» **Problem to solve**
Only an exact, line-for-line copy of the data will serve as the answer.

» **Given information**
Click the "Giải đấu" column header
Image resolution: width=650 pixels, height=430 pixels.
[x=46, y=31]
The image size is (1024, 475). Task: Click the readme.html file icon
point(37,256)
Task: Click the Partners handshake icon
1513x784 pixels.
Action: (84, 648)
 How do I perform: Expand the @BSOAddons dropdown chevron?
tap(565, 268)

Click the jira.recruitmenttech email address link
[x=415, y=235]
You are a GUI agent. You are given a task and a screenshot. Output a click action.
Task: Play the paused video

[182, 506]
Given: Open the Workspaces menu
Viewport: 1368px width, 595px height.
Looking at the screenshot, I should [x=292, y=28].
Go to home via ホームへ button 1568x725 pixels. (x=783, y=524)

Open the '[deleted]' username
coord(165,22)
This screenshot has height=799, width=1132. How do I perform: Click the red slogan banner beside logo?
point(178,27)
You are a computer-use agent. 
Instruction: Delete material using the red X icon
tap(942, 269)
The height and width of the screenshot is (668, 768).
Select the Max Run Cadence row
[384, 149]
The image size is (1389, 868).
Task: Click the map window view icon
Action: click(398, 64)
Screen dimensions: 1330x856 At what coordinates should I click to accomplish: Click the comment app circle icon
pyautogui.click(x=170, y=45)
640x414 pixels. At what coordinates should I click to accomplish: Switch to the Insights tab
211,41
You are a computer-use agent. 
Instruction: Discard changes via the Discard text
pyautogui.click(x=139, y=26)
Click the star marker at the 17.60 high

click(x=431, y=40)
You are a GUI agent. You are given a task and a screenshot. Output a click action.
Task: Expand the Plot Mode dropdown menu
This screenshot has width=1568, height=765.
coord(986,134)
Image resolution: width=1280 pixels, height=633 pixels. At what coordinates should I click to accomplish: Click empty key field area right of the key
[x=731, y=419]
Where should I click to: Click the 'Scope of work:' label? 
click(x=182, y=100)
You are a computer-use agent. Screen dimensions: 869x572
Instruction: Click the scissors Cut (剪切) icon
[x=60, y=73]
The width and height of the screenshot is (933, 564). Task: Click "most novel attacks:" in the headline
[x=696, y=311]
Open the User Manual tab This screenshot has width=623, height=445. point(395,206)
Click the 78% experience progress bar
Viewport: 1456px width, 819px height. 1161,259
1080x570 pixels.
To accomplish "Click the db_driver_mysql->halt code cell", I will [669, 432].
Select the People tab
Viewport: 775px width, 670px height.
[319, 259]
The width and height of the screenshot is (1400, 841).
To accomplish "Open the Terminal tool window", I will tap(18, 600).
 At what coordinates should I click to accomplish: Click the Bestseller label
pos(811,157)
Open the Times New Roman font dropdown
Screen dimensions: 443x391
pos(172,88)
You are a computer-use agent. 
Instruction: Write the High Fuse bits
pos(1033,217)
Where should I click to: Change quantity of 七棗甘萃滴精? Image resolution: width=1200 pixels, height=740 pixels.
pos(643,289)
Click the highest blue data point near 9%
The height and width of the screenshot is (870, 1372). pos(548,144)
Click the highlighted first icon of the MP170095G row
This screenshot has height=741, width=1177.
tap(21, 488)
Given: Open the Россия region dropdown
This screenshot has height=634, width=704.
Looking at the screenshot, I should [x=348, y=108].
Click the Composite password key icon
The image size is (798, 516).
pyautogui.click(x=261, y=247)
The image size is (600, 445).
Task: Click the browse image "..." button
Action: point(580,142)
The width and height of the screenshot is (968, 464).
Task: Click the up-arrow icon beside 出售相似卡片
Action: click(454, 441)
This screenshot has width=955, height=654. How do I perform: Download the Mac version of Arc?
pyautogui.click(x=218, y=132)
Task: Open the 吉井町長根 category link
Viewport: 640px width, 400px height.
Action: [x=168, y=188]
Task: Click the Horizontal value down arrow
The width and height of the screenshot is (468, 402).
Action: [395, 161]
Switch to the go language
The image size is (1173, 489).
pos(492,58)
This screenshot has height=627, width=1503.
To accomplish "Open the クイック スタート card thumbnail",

» **Response area**
Click the "Giải đấu" column header
Image resolution: width=650 pixels, height=430 pixels.
[x=46, y=31]
The image size is (1024, 475). Task: Click the readme.html file icon
point(37,256)
Task: Click the Partners handshake icon
1513x784 pixels.
Action: (84, 648)
 How do I perform: Expand the @BSOAddons dropdown chevron?
tap(565, 268)

Click the jira.recruitmenttech email address link
[x=415, y=235]
You are a GUI agent. You are given a task and a screenshot. Output a click action.
Task: Play the paused video

[182, 506]
Given: Open the Workspaces menu
Viewport: 1368px width, 595px height.
Looking at the screenshot, I should [x=292, y=28].
Go to home via ホームへ button 1568x725 pixels. (x=783, y=524)

Open the '[deleted]' username
coord(165,22)
This screenshot has height=799, width=1132. How do I perform: Click the red slogan banner beside logo?
point(178,27)
You are a computer-use agent. 
Instruction: Delete material using the red X icon
tap(942, 269)
The height and width of the screenshot is (668, 768).
Select the Max Run Cadence row
[384, 149]
The image size is (1389, 868).
Task: Click the map window view icon
Action: click(398, 64)
Screen dimensions: 1330x856 At what coordinates should I click to accomplish: Click the comment app circle icon
pyautogui.click(x=170, y=45)
640x414 pixels. At what coordinates should I click to accomplish: Switch to the Insights tab
211,41
You are a computer-use agent. 
Instruction: Discard changes via the Discard text
pyautogui.click(x=139, y=26)
Click the star marker at the 17.60 high

click(x=431, y=40)
You are a GUI agent. You are given a task and a screenshot. Output a click action.
Task: Expand the Plot Mode dropdown menu
This screenshot has width=1568, height=765.
coord(986,134)
Image resolution: width=1280 pixels, height=633 pixels. At what coordinates should I click to accomplish: Click empty key field area right of the key
[x=731, y=419]
Where should I click to: Click the 'Scope of work:' label? 
click(x=182, y=100)
You are a computer-use agent. Screen dimensions: 869x572
Instruction: Click the scissors Cut (剪切) icon
[x=60, y=73]
The width and height of the screenshot is (933, 564). Task: Click "most novel attacks:" in the headline
[x=696, y=311]
Open the User Manual tab This screenshot has width=623, height=445. point(395,206)
Click the 78% experience progress bar
Viewport: 1456px width, 819px height. 1161,259
1080x570 pixels.
To accomplish "Click the db_driver_mysql->halt code cell", I will [669, 432].
Select the People tab
Viewport: 775px width, 670px height.
[319, 259]
The width and height of the screenshot is (1400, 841).
To accomplish "Open the Terminal tool window", I will tap(18, 600).
 At what coordinates should I click to accomplish: Click the Bestseller label
pos(811,157)
Open the Times New Roman font dropdown
Screen dimensions: 443x391
pos(172,88)
You are a computer-use agent. 
Instruction: Write the High Fuse bits
pos(1033,217)
Where should I click to: Change quantity of 七棗甘萃滴精? Image resolution: width=1200 pixels, height=740 pixels.
pos(643,289)
Click the highest blue data point near 9%
The height and width of the screenshot is (870, 1372). pos(548,144)
Click the highlighted first icon of the MP170095G row
This screenshot has height=741, width=1177.
tap(21, 488)
Given: Open the Россия region dropdown
This screenshot has height=634, width=704.
Looking at the screenshot, I should [x=348, y=108].
Click the Composite password key icon
The image size is (798, 516).
pyautogui.click(x=261, y=247)
The image size is (600, 445).
Task: Click the browse image "..." button
Action: point(580,142)
The width and height of the screenshot is (968, 464).
Task: Click the up-arrow icon beside 出售相似卡片
Action: click(454, 441)
This screenshot has width=955, height=654. How do I perform: Download the Mac version of Arc?
pyautogui.click(x=218, y=132)
Task: Open the 吉井町長根 category link
Viewport: 640px width, 400px height.
Action: [x=168, y=188]
Task: Click the Horizontal value down arrow
The width and height of the screenshot is (468, 402).
Action: [395, 161]
Switch to the go language
The image size is (1173, 489).
pos(492,58)
This screenshot has height=627, width=1503.
To accomplish "Open the クイック スタート card thumbnail",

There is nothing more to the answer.